The Rest of My Life

I almost died a couple years ago.

It has taken me a long time to say that outright. I'm finally feeling ready to heal from that traumatic experience, and this project is how I'm going to begin. Please join me on my journey to live each day with positive intention! And pass on this invitation to read this blog, and to join me in taking on a new positive intention every week for the year of 2010.

I was supposed to start this project on December 8, the 2 year anniversary of my near-death experience, and a time of year that is still emotionally taxing for me. But on December 5, just as we were midway through our easygoing Saturday family-still-in-bed kind of morning, we got a phone call from Brian's mom that changed everything. Brian's dad died in the night. Completely unexpected. We rushed onto a plane headed for Oklahoma City, and began this surreal and continuous trek through grief. We have been devastated and sad ever since, slightly out of touch with this thing called "reality," and still fighting through the shock of our loss.
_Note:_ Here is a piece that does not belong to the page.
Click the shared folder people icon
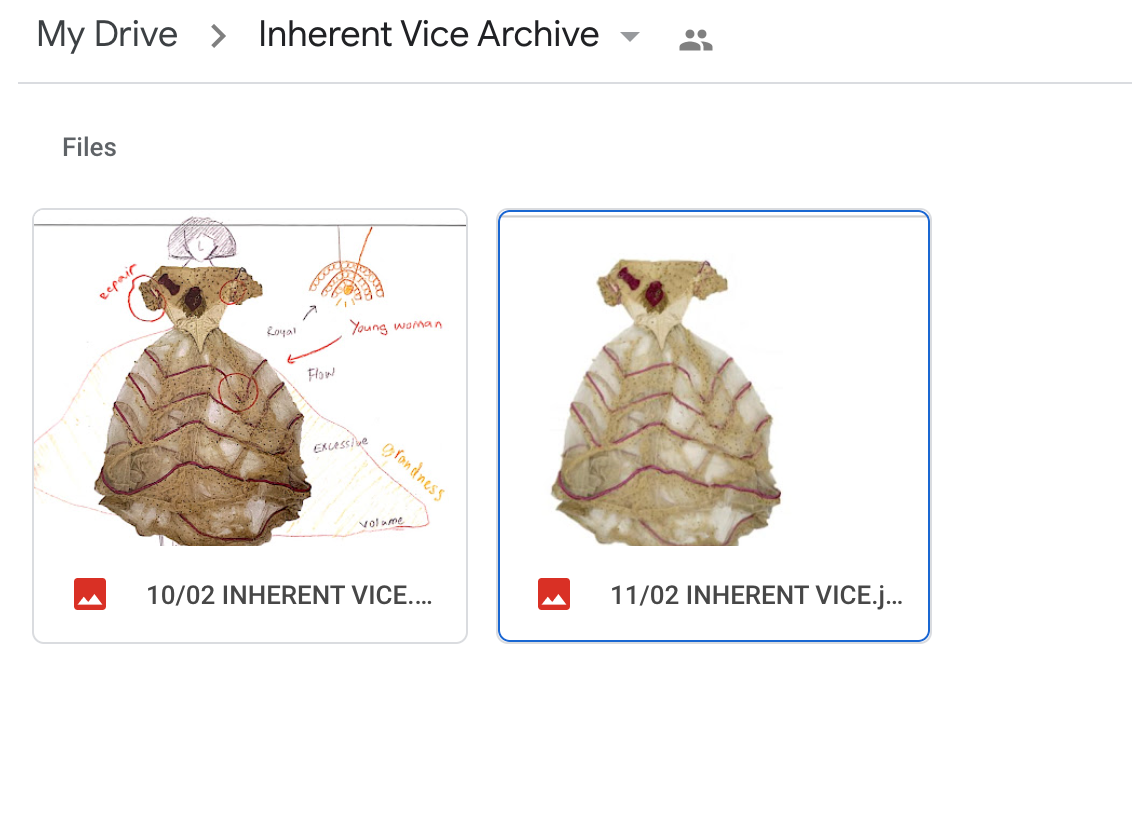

So, this has become more of a new year project. At first, I thought to myself, "I can't do this project now. I can't be so selfish in a time like this to focus on my own life, and my own healing." But then I realized that Dick's death is really just another reason to take this project on. And not in the way of that over-used cliche, "He would have wanted it this way." But in that way where someone you care deeply about dies... and you remember what life is all about. Love. Living in the present. Gratitude for all that is good. These are all things you visit with from time-to-time, but things that are hard to be conscious about most of the time in our "crazy-busy" lives.

I want to really live life. I want to feel and share the love that is all around me. I want to be in the present moment. I want to notice and appreciate the gratitude that fills my heart when I actually stop and notice everything that is good around and within me. These things are what I call living with positive intention. And I am hoping to live with positive intention this year in a new, more conscious, more focused way. My hope is to have an idea every week that will guide me toward being able to really live my life with positive intention. I also hope that you will be a part of this quest, and that you will share your ideas and your experiences trying to do the same thing, either using my ideas or your own.

Here's a little background about how this idea came about.

Two years ago I was pregnant with my son and developed HELLP syndrome , a rare and severe variant of preeclampsia. My midwife caught the elusive symptoms just in time, but the crash C-section that saved my and my son's lives led to the life-threatening loss of more than half of my blood. Long story short, we made it. I know we are the lucky ones, and I am trying my best to avoid the waves of survivor guilt that sometimes crash through me. It is overwhelming to hear tragic stories of women dying days after giving birth, or babies born at 21 weeks gestation who live for several short days and then die. The losses are so deep and unimaginable.
But then there are the survivor stories, and inspiration reigns.

One story of loss in particular has stuck with me. And, more importantly, I was very inspired by something that grew out of that loss.

In 2005, Shelly was pregnant for the first time. She developed HELLP Syndrome and died a week after her emergency delivery. Her daughter, Hailey, survived, and is doing well. Shelly's parents have become champions in the field of Preeclampsia and HELLP Syndrome awareness. Here is Shelly's story.

One of the many positive things that grew out of this tragedy was a wonderful idea that Shelly's friends came up with, a blog in which they pledge a new goal every week, in an effort to capture Shelly's fun-loving and positive spirit. With their permission, I am building on that idea for my own blog/project.

I will probably post a message once a week that includes one positive intention and one related action. I invite you to have an interactive role in this project by posting comments on the blog or emailing me directly with your ideas, feedback and/or progress.

Here's another idea that I'm borrowing from the blog mentioned above - to keep me motivated, and also to raise money for a cause near and dear to my heart, I will donate $10 to the Preeclampsia Foundation every week that I don't follow through on my intentions. I hope you'll do the same.

Here's to positivity!

2 comments:

~Denise~ said...

Fabulous blog, and thank you for doing it. As a fellow pre-e mom, I heart the idea!

LKW787 said...

thanks for creating this blog. I am sorry for what you have been through but glad you are fine now.
I nearly died of HELLP syndrome (though baby girl was born fine) last March and getting past her one year birthday was a big deal for us. (I suffered a major brain injury at her birth, enduring a several week long coma and am still in rehab for the cognitive deficits almost a full year later.) And yet, I know my daughter and I are two of the lucky ones for surviving. More doctors need to be educated on this. I am convinced that had I not injected lovenox, a blood thinner (something I chose to do at the advice of a reproductive immunologist I consulted) baby girl would not have survived. Two days after going off of the lovenox (one week before the scheduled c-section) I came down with the worst class of HELLP. I had lost three pregnancies earlier, always between 8 & 9 weeks when the placenta was supposed to take over. None of the docs pointed to the real underlying issue (antiphospholipid syndrome, a precursor to HELLP.) That was for me to figure out and treat and that I had to do so and that I lost those first thee pregnancies is something I'm not sure I'll ever get over.